All of the data must be output exactly, with every picture left out.

━━━━━━━━━━━━━━━━━━━━━━━━━━━━━━

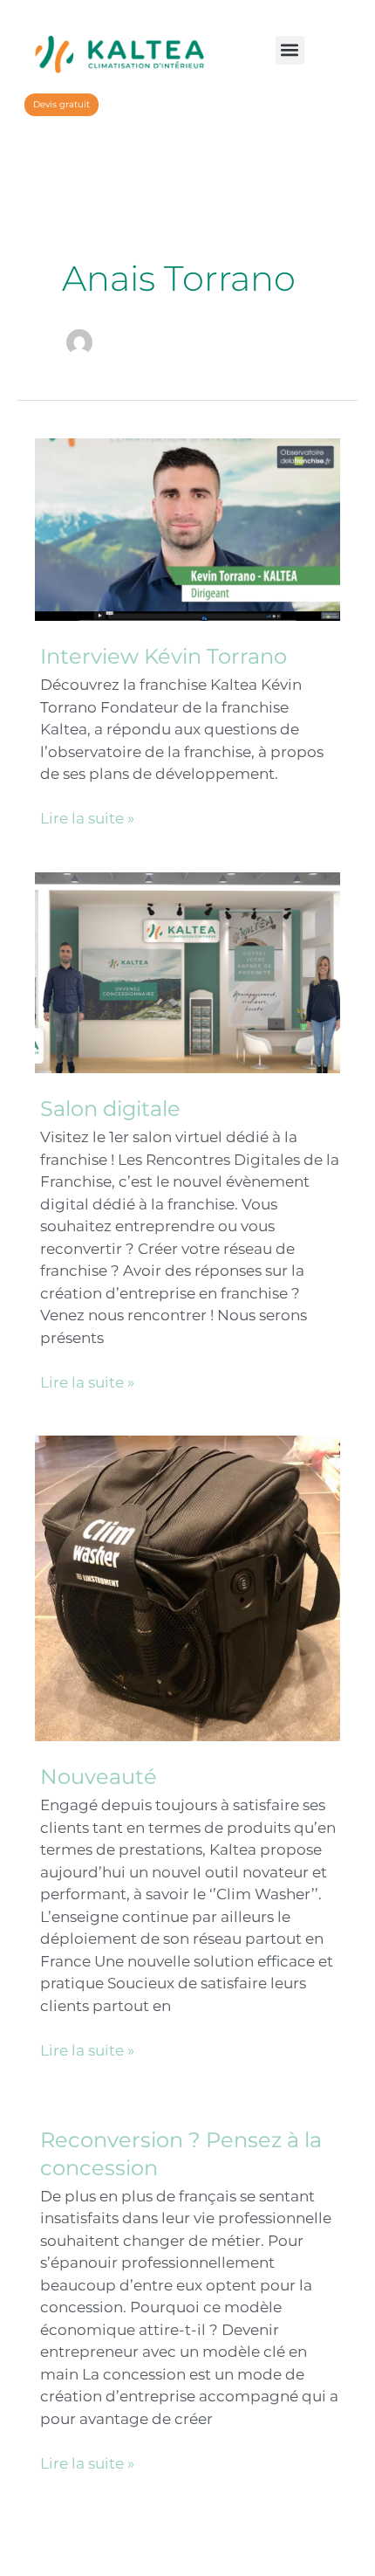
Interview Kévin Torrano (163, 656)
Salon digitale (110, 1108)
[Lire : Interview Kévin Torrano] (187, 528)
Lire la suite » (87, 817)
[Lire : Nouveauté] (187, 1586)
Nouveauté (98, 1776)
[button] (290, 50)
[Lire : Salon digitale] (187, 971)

━━━━━━━━━━━━━━━━━━━━━━━━━━━━━━

• **Task response**
Interview Kévin Torrano (163, 656)
Salon digitale (110, 1108)
[Lire : Interview Kévin Torrano] (187, 528)
Lire la suite » (87, 817)
[Lire : Nouveauté] (187, 1586)
Nouveauté (98, 1776)
[button] (290, 50)
[Lire : Salon digitale] (187, 971)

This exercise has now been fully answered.